# I hate uneducated "know it all" contractors...



## Remodelor (Nov 5, 2010)

So today, as I arrived at my job site, and the HO had a friend over in her living room. I thought nothing of it, said hello and wandered back to the bathroom where I had put in a Wedi shower pan. It's pretty much identical to the Kerdi shower pan system, in which it's a closed cell foam pre-formed pan sheathed with a fiberglass mesh and portland cement coating. The shower I'm putting in is a curbless, or level access shower because the homeowner has MS and a curb would be a trip hazard for her.

If you don't know how to install one, please watch this video

So as I get set up to finish the last coat of drywall in the bathroom, the friend comes in to check out my work. After a minute of looking around, he asks me, "What is this? Some kind of backerboard for a shower floor?"

I explain to him that it's a closed-cell pre-sloped pan with a cementuous coating designed to adhere to thinset.

He than asks, "Well what goes up behind the wall sheathing?"

I say, "Nothing. The system doesn't require a traditional pan liner. In fact, it's been used in Germany for decades and has reported a much lower failure rate over time than traditional PVC rubber pan liner showers. The pan is rabetted, and then a Urethane adhesive is applied between the pan and the sheathing. This ensures a waterproof barrier, completely endorsed by the manufacturer."

I must have offended him at that point, because he snapped, "Well, I've installed hundreds of liners, and I've never had one fail." Then he goes on, "I mean, this can't be all there is. If there's just one tiny pinhole in this adhesive then you'll have leakage. This isn't right..."

Growing frustrated, but maintaining my composure, I said, "You're right, if there is a hole then there will be leakage, which is why you lay a thick bead all the way between the joints, and then after you set the panel, you pump the joint full of sealant and smooth it down."

Then he turns to the HO and says, "You should really look this up online. This isn't right." as if I'm some sort of hack who's clueless about shower pans.

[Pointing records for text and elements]
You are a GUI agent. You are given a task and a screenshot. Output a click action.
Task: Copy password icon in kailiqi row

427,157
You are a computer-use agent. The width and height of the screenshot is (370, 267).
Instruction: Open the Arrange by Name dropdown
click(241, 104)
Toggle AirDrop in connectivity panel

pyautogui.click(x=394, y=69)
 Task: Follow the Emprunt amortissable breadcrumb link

• _JOBS_:
1: In the forum post about the shower pan, what is applied between the pan and the sheathing?
2: Continue the forum post about the shower pan, picking up right after its last sentence.
None of the items are needed for this work.

• _SOLVED PROBLEMS_:
1: A urethane adhesive is applied between the pan and the sheathing.

2:
Now I'm normally about as passive a person as there is, but that tore it. Who was this guy, coming in, telling my HO, with me in the room no less, that I don't know what I'm doing because he hasn't kept up with the technology? I finally snapped. I told him, quite angrily, "Listen, I don't come onto your jobs and tell you that you aren't keeping up with the latest products. I also really don't appreciate you coming in here and implying that I don't know what I'm doing, when you have no idea what this product is or how it works."

To this, he just muttered, "Well, I'd better go before I cause anymore trouble." as if I'd somehow crossed the line.

Seriously, the balls on this guy to come onto my job and tell me I don't know what I'm doing, when I'm following manufacturer specs on what has statistically been proven to be the best type of system out there. I can't stand theses jackasses, and it pains me to know there are more of them out there trying to scare up business using their "old school" methodology.

What a prick.


----------



## CrpntrFrk (Oct 25, 2008)

"Well I have a friend"........

That sucks. Sounds like you handled it like a pro. He has no right.

Did the HO question you after that or even apologize for their "friend"?


----------



## Inner10 (Mar 12, 2009)

I crave those opportunities, like a sickness.

First I buy into their BS like I'm learning something knew, like an innocent child.

Then I slowly lead them into technological questions...eventually they hit a wall and start making stuff up and trying to sound intelligent thinking they are the big man on campus and I'm just a pup.

Its at that point where I start answering my own questions, in detail, then start going further in depth; the teacher has now become a teachee.

At this point the patronizing and belittling begins, then I pull rank, slap em in the face, roll em over a barrel and listen to em squeal like a pig!

:thumbup:


----------



## Tech Dawg (Dec 13, 2010)

Good job on toning that guy down... I was in those situations in the past as an employee and they can get ugly, whether its a contractor or a know-it-all relative...


----------



## Remodelor (Nov 5, 2010)

I apologized for getting in his face to the HO, but she said that she understood. She said she realized that there are multiple ways of doing things that yield good results.


----------



## Remodelor (Nov 5, 2010)

Tech Dawg said:


> Good job on toning that guy down... I was in those situations in the past as an employee and they can get ugly, whether its a contractor or a know-it-all relative...


I am an employee of a larger company, but this guy was so far out of line that I felt I'd lose HO confidence if I didn't stand up for myself.


----------



## katoman (Apr 26, 2009)

Wow. I think you handled that very well. I don't think I would have been nearly that polite.

I probably would have asked my client to please leave us alone for a moment, shut the door, then cut him a new one.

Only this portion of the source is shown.